---------- SUPPLIED MATERIAL
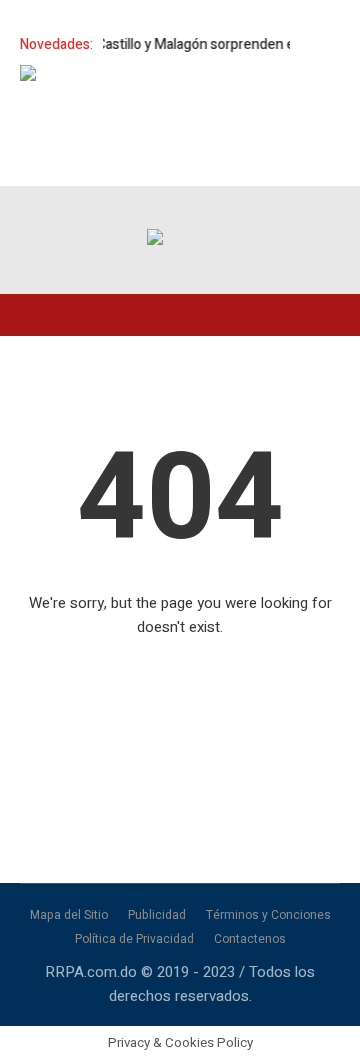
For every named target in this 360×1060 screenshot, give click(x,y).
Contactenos (250, 939)
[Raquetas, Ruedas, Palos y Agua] (155, 240)
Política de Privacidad (134, 939)
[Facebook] (192, 204)
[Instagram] (276, 204)
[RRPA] (234, 204)
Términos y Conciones (268, 915)
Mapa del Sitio (69, 915)
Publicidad (157, 915)
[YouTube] (318, 204)
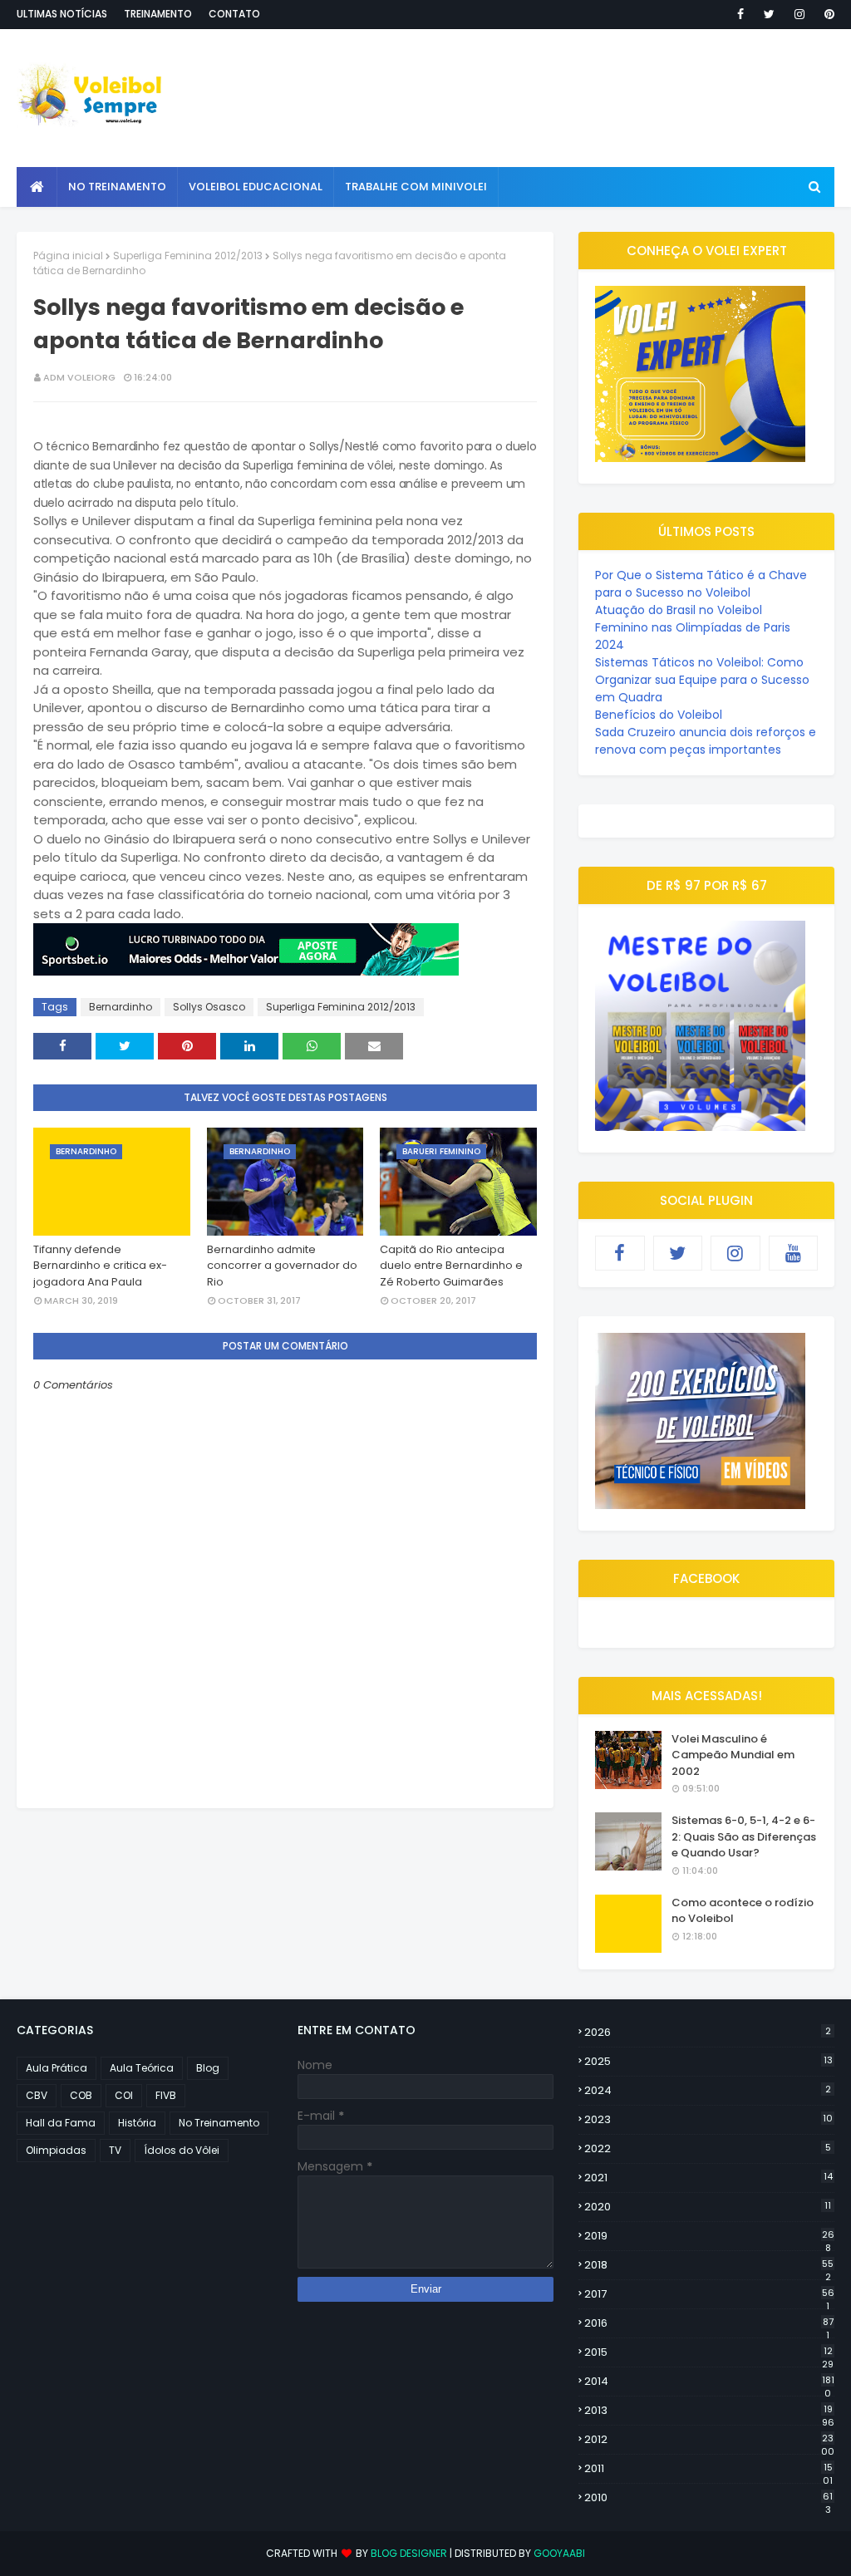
--------------------
Nothing but the lines from the one holding "[Facebook] (192, 204)" through the final line of the entries should be retyped, exactly as they stand and without pictures.

[Facebook] (192, 204)
[Instagram] (276, 204)
[RRPA] (234, 204)
Términos y Conciones (268, 915)
Mapa del Sitio (69, 915)
Publicidad (157, 915)
[YouTube] (318, 204)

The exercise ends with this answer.